A team led by UC Irvine, with Caltech and the Keck School of Medicine of USC, has demonstrated a bidirectional brain-computer interface that simultaneously decodes walking intent from the motor cortex and delivers artificial leg sensation through electrical stimulation of the sensory cortex. A 50-year-old woman operated an FDA-approved robotic exoskeleton using the system, completing 10 exercises with no adverse events. The results, published in Brain Stimulation, represent the first time both motor control and sensory feedback have been achieved in a single BCI system for walking.
Robotic exoskeletons already exist for gait rehabilitation, but current devices rely on manual control — joysticks, buttons, or therapist input — and provide no sensory feedback to the user. The person wearing the exoskeleton cannot feel their legs or the ground. An Do, an associate professor of neurology at UC Irvine who led the study, says the absence of sensation is a significant limitation. Without it, the user has no proprioceptive sense of where their legs are or what they are doing, which limits confidence, safety and the naturalness of movement.
The system uses bilateral interhemispheric electrocorticography arrays — electrode grids placed along the midline fissure between the two hemispheres, directly over the leg areas of the motor and sensory cortices. This placement is itself a technical contribution. Leg representation in the brain sits deep in the interhemispheric fissure, an area that conventional lateral electrode placements cover poorly. Charles Liu, professor of neurological surgery at USC and director of the USC Neurorestoration Center, says the interhemispheric approach provides more robust and reliable neural signals associated with leg movements than lateral alternatives.
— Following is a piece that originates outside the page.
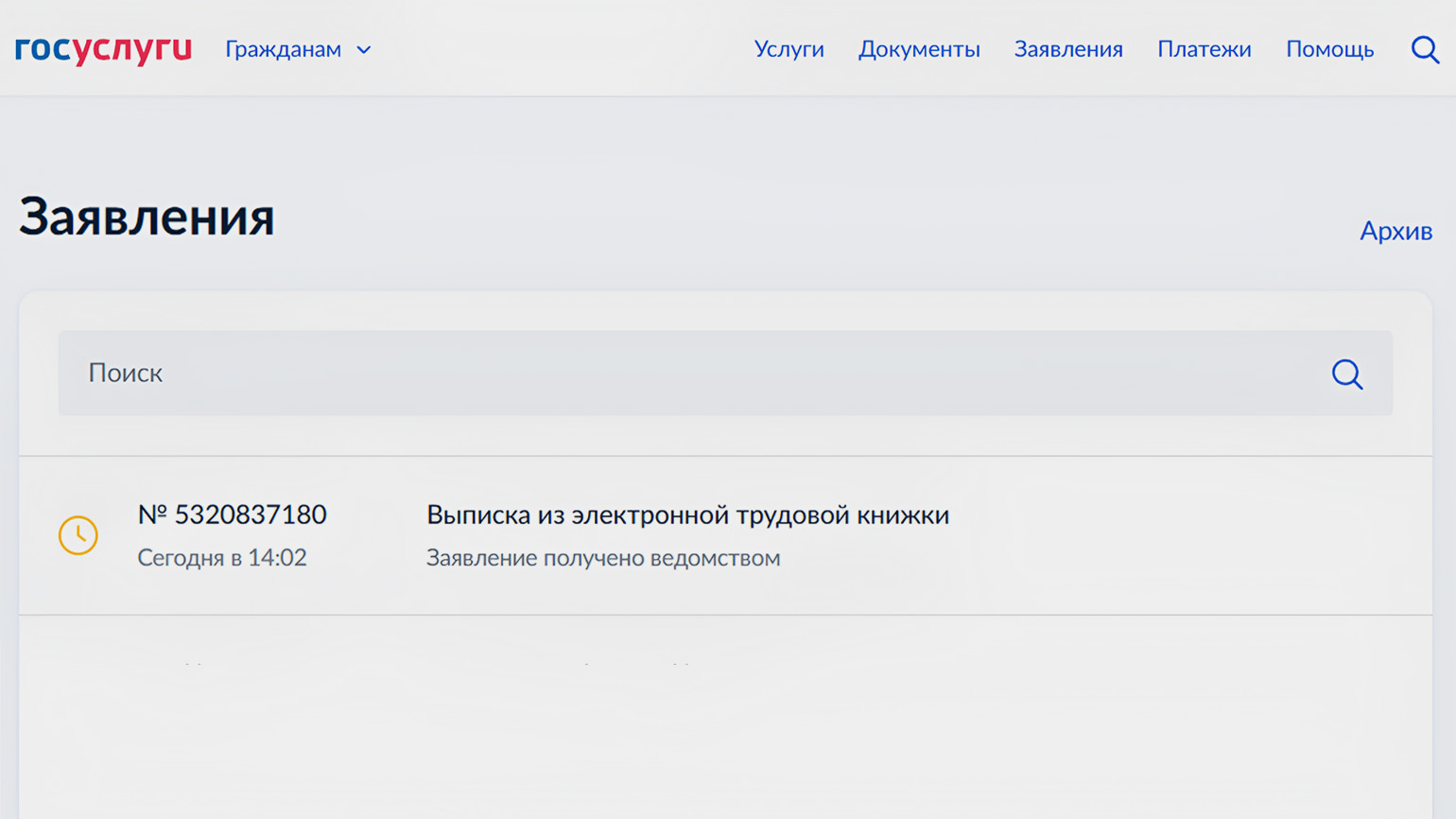Click the yellow clock status icon
Image resolution: width=1456 pixels, height=819 pixels.
78,535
On the motor side, the system decodes stepping intent from the electrocorticography signals in real time, achieving a correlation of 0.92 between decoded and actual motor signals. On the sensory side, it delivers targeted electrical stimulation to the somatosensory cortex to produce the sensation of stepping in each leg. In a blind step-counting task, the participant identified steps with 93 percent accuracy. She discriminated right-leg, left-leg and null sensations with 96, 84 and 100 percent accuracy respectively.
The entire system ran on three 48-megahertz microcontrollers embedded in a portable unit, with no tethered external computer. Jeffrey Lim, a postdoctoral scholar in biomedical engineering at UC Irvine and the paper’s first author, says portability is a prerequisite for any system that is going to be practical outside a laboratory. The exoskeleton used was the Ekso GT, an FDA-approved powered device made by Ekso Bionics.
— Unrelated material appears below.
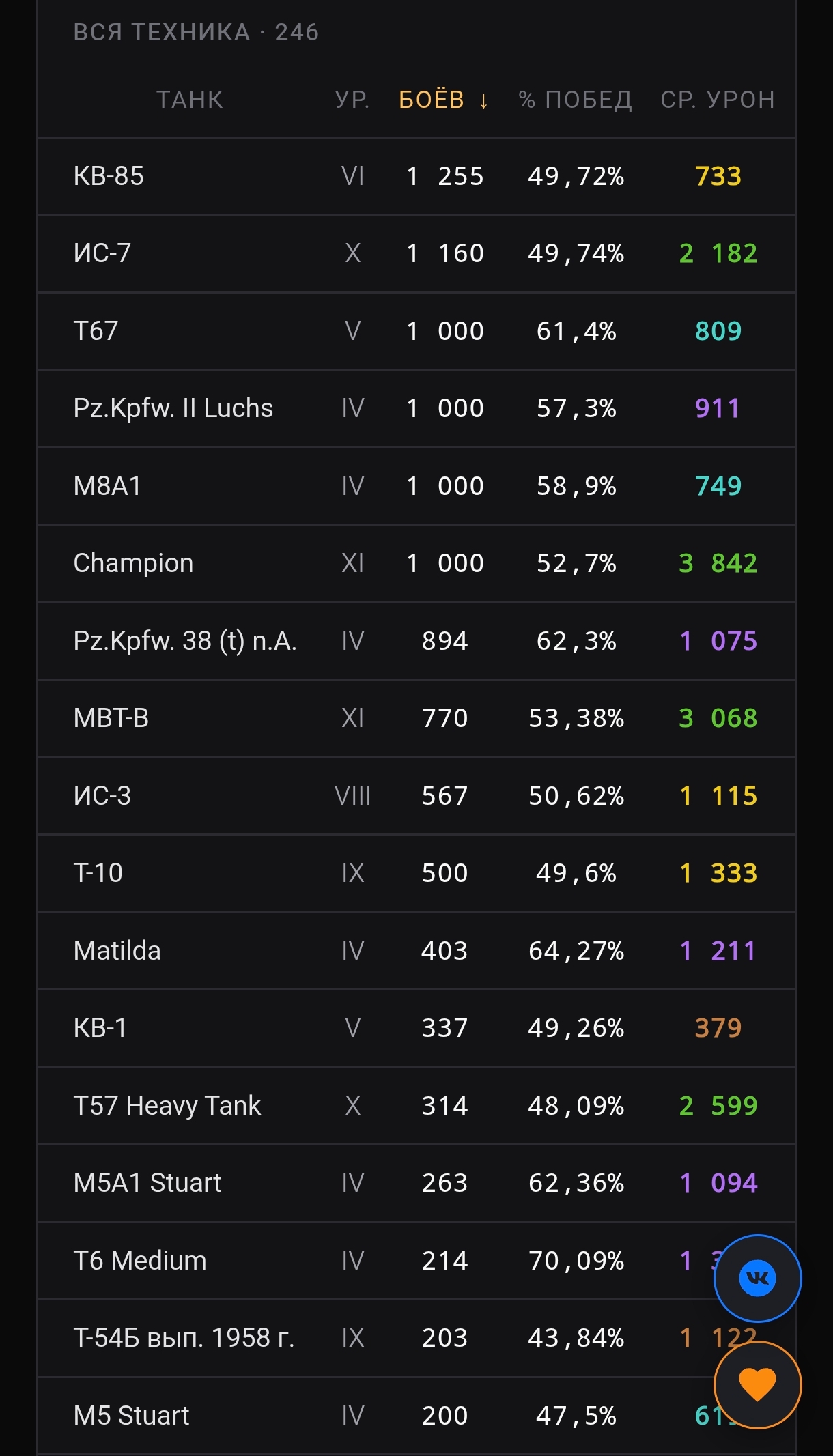
Task: Sort by % ПОБЕД column header
Action: [575, 100]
The participant was not paralysed. She was a 50-year-old woman undergoing epilepsy evaluation who already had bilateral subdural electrode grids implanted for clinical monitoring — a standard procedure in epilepsy care that gave the team temporary access to the cortical surface. This is a common and pragmatic route for early BCI locomotion studies: patients who need intracranial electrodes for epilepsy mapping offer a brief window in which researchers can test motor and sensory interfaces without additional surgical risk.
The study involved a single participant over a limited period, and the researchers are explicit about what comes next. Payam Heydari, a professor of electrical engineering at UC Irvine, says the team is working toward a fully implantable version with skull-mounted and chest-wall components that would eliminate the transdermal connections that carry infection risk in current setups. Zoran Nenadic, professor of biomedical engineering at UC Irvine, says the ultimate goal is to test the system on people with complete leg paralysis to confirm that the sensorimotor loop can function when the spinal cord pathway is fully interrupted.
The work was funded by the National Science Foundation. Collaborators included Richard Andersen’s laboratory at Caltech and clinicians at Rancho Los Amigos National Rehabilitation Center. The paper lists 18 authors across the four institutions.